[Collected data]
+++++

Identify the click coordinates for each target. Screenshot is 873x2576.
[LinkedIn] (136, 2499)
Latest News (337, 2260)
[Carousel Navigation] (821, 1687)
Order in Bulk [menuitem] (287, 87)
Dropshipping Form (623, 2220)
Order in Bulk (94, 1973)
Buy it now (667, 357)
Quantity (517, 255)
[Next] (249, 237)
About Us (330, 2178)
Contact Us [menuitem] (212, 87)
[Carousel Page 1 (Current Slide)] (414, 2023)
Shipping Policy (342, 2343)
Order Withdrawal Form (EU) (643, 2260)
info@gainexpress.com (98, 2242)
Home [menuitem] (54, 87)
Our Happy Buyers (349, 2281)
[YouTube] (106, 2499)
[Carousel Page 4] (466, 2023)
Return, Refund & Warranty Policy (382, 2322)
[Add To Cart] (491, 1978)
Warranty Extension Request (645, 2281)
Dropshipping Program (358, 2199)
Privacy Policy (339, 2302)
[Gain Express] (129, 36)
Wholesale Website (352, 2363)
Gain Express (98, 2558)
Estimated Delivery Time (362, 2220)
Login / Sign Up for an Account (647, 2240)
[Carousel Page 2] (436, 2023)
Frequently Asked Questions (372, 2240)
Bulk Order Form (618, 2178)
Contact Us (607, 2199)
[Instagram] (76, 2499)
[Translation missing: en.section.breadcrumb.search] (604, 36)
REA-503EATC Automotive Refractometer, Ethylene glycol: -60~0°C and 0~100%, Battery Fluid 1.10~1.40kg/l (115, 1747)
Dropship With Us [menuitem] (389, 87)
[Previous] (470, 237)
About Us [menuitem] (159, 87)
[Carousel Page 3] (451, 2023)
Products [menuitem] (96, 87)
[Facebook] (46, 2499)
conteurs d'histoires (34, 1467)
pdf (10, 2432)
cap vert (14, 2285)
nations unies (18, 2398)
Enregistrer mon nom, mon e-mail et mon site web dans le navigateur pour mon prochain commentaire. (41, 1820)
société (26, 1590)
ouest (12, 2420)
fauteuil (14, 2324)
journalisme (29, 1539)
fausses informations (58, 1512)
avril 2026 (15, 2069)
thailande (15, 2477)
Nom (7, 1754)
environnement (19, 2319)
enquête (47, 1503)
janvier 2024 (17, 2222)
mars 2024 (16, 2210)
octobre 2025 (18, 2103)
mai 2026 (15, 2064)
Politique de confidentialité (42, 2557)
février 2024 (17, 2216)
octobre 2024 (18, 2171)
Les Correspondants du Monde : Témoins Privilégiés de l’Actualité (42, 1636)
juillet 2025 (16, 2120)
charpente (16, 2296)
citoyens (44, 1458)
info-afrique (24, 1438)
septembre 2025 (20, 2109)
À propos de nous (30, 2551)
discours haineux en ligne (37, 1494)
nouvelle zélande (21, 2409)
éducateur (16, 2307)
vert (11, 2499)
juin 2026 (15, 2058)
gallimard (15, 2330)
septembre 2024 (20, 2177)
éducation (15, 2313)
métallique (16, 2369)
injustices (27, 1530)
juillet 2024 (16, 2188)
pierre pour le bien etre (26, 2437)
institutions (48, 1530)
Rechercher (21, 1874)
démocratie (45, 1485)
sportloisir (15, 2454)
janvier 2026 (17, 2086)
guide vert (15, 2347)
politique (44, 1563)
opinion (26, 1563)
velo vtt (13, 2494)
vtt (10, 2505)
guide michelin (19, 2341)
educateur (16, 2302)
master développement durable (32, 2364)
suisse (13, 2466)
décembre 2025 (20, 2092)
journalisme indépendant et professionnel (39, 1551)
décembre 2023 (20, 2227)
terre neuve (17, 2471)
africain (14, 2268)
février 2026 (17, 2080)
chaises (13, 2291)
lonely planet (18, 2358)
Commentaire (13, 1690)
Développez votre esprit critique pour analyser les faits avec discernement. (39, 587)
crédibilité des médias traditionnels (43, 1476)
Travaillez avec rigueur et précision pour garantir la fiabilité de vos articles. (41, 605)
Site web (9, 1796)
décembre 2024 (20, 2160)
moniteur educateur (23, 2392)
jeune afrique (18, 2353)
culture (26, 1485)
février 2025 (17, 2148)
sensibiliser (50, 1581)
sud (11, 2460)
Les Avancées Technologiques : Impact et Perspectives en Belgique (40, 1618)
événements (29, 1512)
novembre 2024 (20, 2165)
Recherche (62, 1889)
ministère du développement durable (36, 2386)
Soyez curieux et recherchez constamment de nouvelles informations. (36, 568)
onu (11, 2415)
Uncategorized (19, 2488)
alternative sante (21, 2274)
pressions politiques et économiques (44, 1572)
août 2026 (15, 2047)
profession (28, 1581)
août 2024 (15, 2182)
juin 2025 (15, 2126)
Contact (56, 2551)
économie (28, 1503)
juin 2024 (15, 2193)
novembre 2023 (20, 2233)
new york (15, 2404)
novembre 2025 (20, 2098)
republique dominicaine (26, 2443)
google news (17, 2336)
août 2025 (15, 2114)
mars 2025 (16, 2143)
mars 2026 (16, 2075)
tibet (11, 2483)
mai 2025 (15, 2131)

+++++

■ **TASK DESCRIPTION**
Would you please reproduce the records above exactly, only from their first line through the line holding "Estimated Delivery Time (362, 2220)", with both ends included?

■ **RESULT OF THE EXERCISE**
Identify the click coordinates for each target. Screenshot is 873x2576.
[LinkedIn] (136, 2499)
Latest News (337, 2260)
[Carousel Navigation] (821, 1687)
Order in Bulk [menuitem] (287, 87)
Dropshipping Form (623, 2220)
Order in Bulk (94, 1973)
Buy it now (667, 357)
Quantity (517, 255)
[Next] (249, 237)
About Us (330, 2178)
Contact Us [menuitem] (212, 87)
[Carousel Page 1 (Current Slide)] (414, 2023)
Shipping Policy (342, 2343)
Order Withdrawal Form (EU) (643, 2260)
info@gainexpress.com (98, 2242)
Home [menuitem] (54, 87)
Our Happy Buyers (349, 2281)
[YouTube] (106, 2499)
[Carousel Page 4] (466, 2023)
Return, Refund & Warranty Policy (382, 2322)
[Add To Cart] (491, 1978)
Warranty Extension Request (645, 2281)
Dropshipping Program (358, 2199)
Privacy Policy (339, 2302)
[Gain Express] (129, 36)
Wholesale Website (352, 2363)
Gain Express (98, 2558)
Estimated Delivery Time (362, 2220)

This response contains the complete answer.